An extracorporeal blood purification technique that can remove important cytokines and mediators, which functions beyond traditional RRT that provides only renal support and volume control, is called Adsorption-coupled plasma filtration (CPFA). It was first used in the 1990s to remove inflammatory mediators in the treatment of sepsis [26]. CPFA combines principles of plasma separation through a plasma filter. It was being returned into the blood through a sorbent cartridge and flowed through a hemofilter or hemodialyzed. The plasma filter possesses a larger pore size of 0.45 m2 allowing passage of major cytokines. Inflammatory mediators and toxins cannot be removed by traditional hemodialysis (HD)/hemodiafiltration (HDF).
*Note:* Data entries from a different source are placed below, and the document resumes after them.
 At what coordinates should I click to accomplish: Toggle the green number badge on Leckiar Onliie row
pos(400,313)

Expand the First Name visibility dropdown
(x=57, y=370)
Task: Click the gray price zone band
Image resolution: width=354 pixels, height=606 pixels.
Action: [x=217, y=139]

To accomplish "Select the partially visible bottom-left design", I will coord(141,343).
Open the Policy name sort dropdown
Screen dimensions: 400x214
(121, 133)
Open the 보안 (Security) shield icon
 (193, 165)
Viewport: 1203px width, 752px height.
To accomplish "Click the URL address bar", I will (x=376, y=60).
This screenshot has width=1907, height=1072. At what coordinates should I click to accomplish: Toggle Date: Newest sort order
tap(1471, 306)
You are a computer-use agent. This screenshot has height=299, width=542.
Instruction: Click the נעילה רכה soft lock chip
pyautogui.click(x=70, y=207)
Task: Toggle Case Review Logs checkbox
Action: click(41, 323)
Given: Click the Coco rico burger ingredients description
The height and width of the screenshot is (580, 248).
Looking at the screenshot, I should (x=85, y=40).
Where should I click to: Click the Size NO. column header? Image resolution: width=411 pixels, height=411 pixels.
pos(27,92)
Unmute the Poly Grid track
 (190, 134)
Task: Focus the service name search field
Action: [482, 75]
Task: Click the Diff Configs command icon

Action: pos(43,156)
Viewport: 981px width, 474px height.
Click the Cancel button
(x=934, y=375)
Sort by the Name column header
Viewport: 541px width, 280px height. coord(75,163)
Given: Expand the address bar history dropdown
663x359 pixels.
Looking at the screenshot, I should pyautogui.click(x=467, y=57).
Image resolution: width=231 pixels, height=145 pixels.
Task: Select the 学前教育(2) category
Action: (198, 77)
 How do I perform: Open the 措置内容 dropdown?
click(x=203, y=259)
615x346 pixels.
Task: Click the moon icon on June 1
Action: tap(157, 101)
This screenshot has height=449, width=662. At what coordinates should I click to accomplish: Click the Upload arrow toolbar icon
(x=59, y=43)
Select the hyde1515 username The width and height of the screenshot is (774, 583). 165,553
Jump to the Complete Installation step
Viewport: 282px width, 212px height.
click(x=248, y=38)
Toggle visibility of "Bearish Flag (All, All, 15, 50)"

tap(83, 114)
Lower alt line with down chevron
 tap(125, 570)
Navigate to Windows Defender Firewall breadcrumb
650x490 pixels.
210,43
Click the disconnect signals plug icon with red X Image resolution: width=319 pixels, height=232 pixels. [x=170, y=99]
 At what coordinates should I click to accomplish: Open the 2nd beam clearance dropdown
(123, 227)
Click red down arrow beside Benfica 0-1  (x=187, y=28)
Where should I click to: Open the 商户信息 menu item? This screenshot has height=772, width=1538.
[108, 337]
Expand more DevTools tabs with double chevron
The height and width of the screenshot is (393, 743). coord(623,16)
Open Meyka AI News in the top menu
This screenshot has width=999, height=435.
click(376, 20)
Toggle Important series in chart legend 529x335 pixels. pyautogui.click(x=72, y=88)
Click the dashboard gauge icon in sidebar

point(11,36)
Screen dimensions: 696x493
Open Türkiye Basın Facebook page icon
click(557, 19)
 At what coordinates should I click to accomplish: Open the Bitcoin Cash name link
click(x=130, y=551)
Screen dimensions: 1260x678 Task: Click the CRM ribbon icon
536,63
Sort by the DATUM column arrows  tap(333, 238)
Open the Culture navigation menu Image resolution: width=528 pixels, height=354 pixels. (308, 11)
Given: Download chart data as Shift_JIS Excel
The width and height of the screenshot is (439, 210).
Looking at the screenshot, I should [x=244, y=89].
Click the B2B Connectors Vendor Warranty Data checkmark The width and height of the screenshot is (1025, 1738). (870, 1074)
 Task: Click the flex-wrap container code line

Treatment Adsorption filtration technology (CPFA) can be seen in Figure 1.

Figure 1: Schematic diagram of CPFA

Purification plasma passes through a resin cartridge before being returned into the blood. This resin allows adsorption of various inflammatory mediators using a non-specific adsorption technique, targeting pro- and anti-inflammatory mediators with considerable molecular weight.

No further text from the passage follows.